We know that bedsharing facilitates breastfeeding. We know that breastfeeding also significantly reduces the rate of SIDS deaths. I also feel that there is more research to be done here, as these figures may not reflect the practice of exclusive breastfeeding, which could potentially even show a greater protective effect.
We also know that many, many women will bedshare despite the AAP’s recommendations. It is very difficult to get up and get the baby in the middle of the night, compared to readjusting and helping him latch on right there. Kathleen Kendall-Tackett reports that mothers who co-sleep, though they do not have the long stretches of deep sleep, report less pain (which can contribute to postpartum mood disorders) than mothers who do not. I maintain that it is therefore important to inform women of the risk factors for bedsharing related deaths, so that they can make an informed decision for themselves. I highly recommend reading the work of James McKenna to learn about safe bedsharing practices.

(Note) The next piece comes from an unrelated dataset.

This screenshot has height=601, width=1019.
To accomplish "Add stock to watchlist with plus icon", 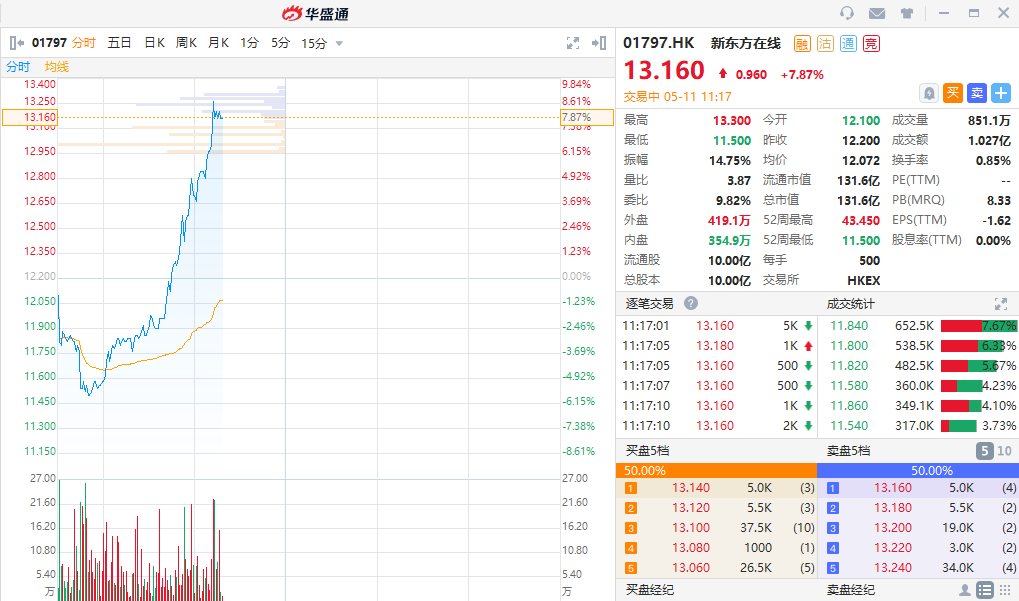I will tap(1001, 93).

This topic, then, is one where part of the decision-making incorporates the values preference of the parents. Though “patient values” is an important aspect to all evidence-based decision-making, in other areas there is no contradictory evidence. Here, where there are contradictions, it must necessarily play a larger role.
All of this is simply to say that attachment parents have made conscientious, rational decisions based not only on experience and instinct, but also on a factual understanding of a baby’s needs, and an understanding that those needs don’t magically change at one year of age.

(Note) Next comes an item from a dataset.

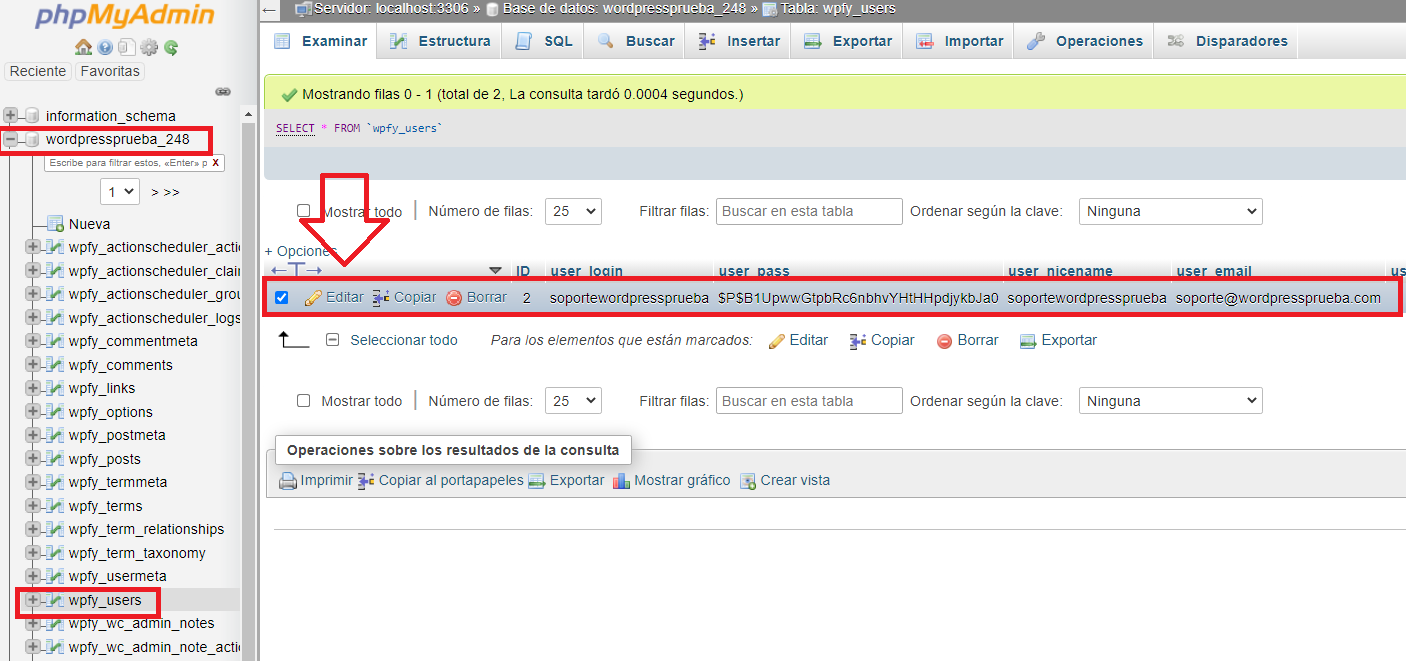Click the phpMyAdmin home icon
The height and width of the screenshot is (661, 1406).
click(84, 47)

|Margaret and I nursing our toddlers--my son Liam was |
2 years and 8 months here, her son Torin was 17 months.
There are many myths associated with AP and its practices: the child won’t learn independence, you can’t nurse a baby with teeth, you’ll never have sex again, etc. I would ask you to consider each myth that you believe to be true and do a small amount of research before perpetuating it. What you find will likely surprise you. After all, don’t people make assumptions and perpetuate myths about your vocation? (Is there a lawyer in the house?) Let’s not vilify a mother, any mother, for making the choices she has. Because, truly, we do not know what road she has traveled—there may be many reasons why she is parenting in the way she is. Indeed, I did not employ every AP practice with each of my kids due to misinformation and a lack of support. But my message for AP moms is this: let’s not downplay the choices we have made. We made them with intention and love. Please own them so that the world can see what AP (and extended breastfeeding and cosleeping and natural birth, etc., etc., etc.,) really look like. That is not judging others. That is simply being true to ourselves.
And finally, I would like to applaud Jamie Lynne Grumet for being brave enough to stand at the forefront of the firestorm. I feel proud that you represented us so well. Personally, I think that photo rocks.